Accélération de la mondialisation - Le poids relatif des revenus des travailleurs a reculé dans les pays développés, admet pour la première fois le FMI

La mondialisation a globalement bénéficié aux travailleurs des pays développés. Un écart se creuse toutefois entre la croissance de l'économie et celle, moins rapide, de leur salaire, admet aujourd'hui le Fonds monétaire international. Aussi est-il urgent que leurs gouvernements adoptent de meilleures politiques de redistribution.
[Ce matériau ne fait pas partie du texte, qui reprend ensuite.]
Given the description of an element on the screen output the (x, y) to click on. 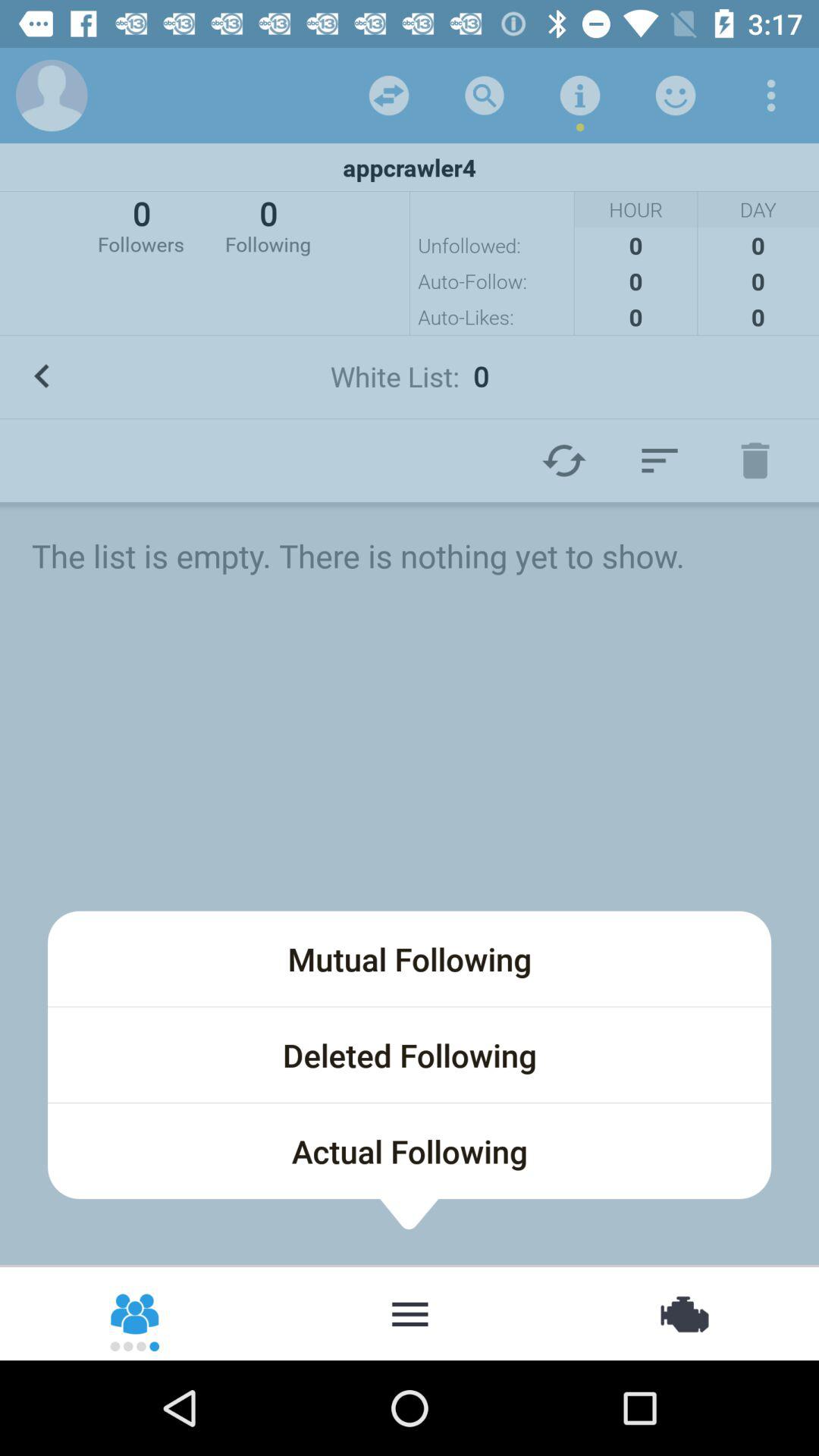
choose item above the appcrawler4 icon (771, 95)
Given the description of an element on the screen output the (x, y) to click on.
Le poids relatif des revenus des travailleurs a reculé dans les économies avancées avec l'accélération de la mondialisation, a reconnu pour la première fois aussi clairement le FMI dans un rapport rendu public la semaine dernière. Le recul en 25 ans a été en moyenne de près de sept points de pourcentage, les revenus totaux des travailleurs ne représentant plus que 62 % du produit intérieur brut (PIB) des pays en 2005, alors qu'ils étaient encore à environ 69 % en 1980.

«Le recul a été plus important dans les pays européens et dans les secteurs de l'économie faisant appel à une main-d'oeuvre non qualifiée», précisent les auteurs du document d'une trentaine de pages intitulé «La mondialisation de la main-d'oeuvre». Le document est en fait un extrait de la future édition 2007 des Perspectives de l'économie mondiale du FMI qui a été dévoilé en prévision de sa réunion printanière des ministres des Finances durant la fin de semaine prochaine.

L'entrée en scène notamment des économies de la Chine, de l'Inde et des anciens pays du bloc soviétique a considérablement changé le visage de l'économie mondiale, y notent les auteurs. Elle a fait quadrupler en 20 ans sa population active effective. Cette population pourrait encore doubler d'ici 2050. «Les pays avancés puisent dans ce vivier croissant de main-d'oeuvre au moyen de l'importation de produits finis, de la délocalisation et de l'immigration», dit le rapport.

Ce phénomène a permis, dans l'ensemble, une réduction des coûts de production et une augmentation de la productivité qui n'a pas manqué de profiter aux travailleurs des pays avancés. Même après avoir soustrait l'effet de l'inflation, leur rémunération se serait globalement appréciée de 6 % en 25 ans.

Plusieurs ont néanmoins été confrontés à des changements difficiles. Contrairement à la perception générale, les principales victimes du phénomène de délocalisation d'activités de production des pays riches vers les pays pauvres sont au premier chef les travailleurs de secteurs industriels requérant un certain niveau de qualification, comme l'électronique, la fabrication de machines et d'équipements, les produits chimiques, le caoutchouc et le plastique. Même si l'on a généralement tendance à exagérer l'ampleur de ce phénomène de délocalisation, certains pays, dont le

Canada, y ont beaucoup plus recours qu'auparavant.

«Cela dit, la mondialisation de la main-d'oeuvre n'est qu'un des multiples facteurs qui agissent sur la part des revenus du travail, précise le FMI. Les percées technologiques ont eu un effet plus marqué, notamment dans les secteurs à main-d'oeuvre non qualifiée.»

Politiques de redistribution

Il n'en demeure pas moins qu'en définitive la population des pays développés se rend bien compte qu'une part grandissante de la croissance économique de leurs pays leur échappe. «La mondialisation est un important ressort de la croissance mondiale, mais il convient d'accorder une plus grande attention à ses conséquences "distributives"», dit le rapport.

L'un des objectifs devrait être, à l'exemple des États-Unis et du Royaume-Uni, une réduction des coûts et obstacles à l'embauche des travailleurs, comme à leur mise à pied. Mais contrairement aux États-Unis, il faut aussi des systèmes d'assurance maladie et de régime de pension qui soient moins directement liés aux entreprises «afin d'aider les travailleurs à passer des secteurs en perte de vitesse aux secteurs en expansion».

Une attention toute particulière devrait également être accordée à l'enseignement et à la formation continue des travailleurs. Il n'y a pas de meilleure façon de les aider à s'adapter aux bouleversements dus à la mondialisation et aux changements technologiques.

Le maintien d'un bon filet social est également requis, avertit le FMI, notamment durant la période de temps où un travailleur qui a perdu son emploi cherche à se placer les pieds autre part. «Un soutien adéquat en matière de revenu devrait exister pour amortir les effets du processus de changement sans pour autant lui faire obstacle.»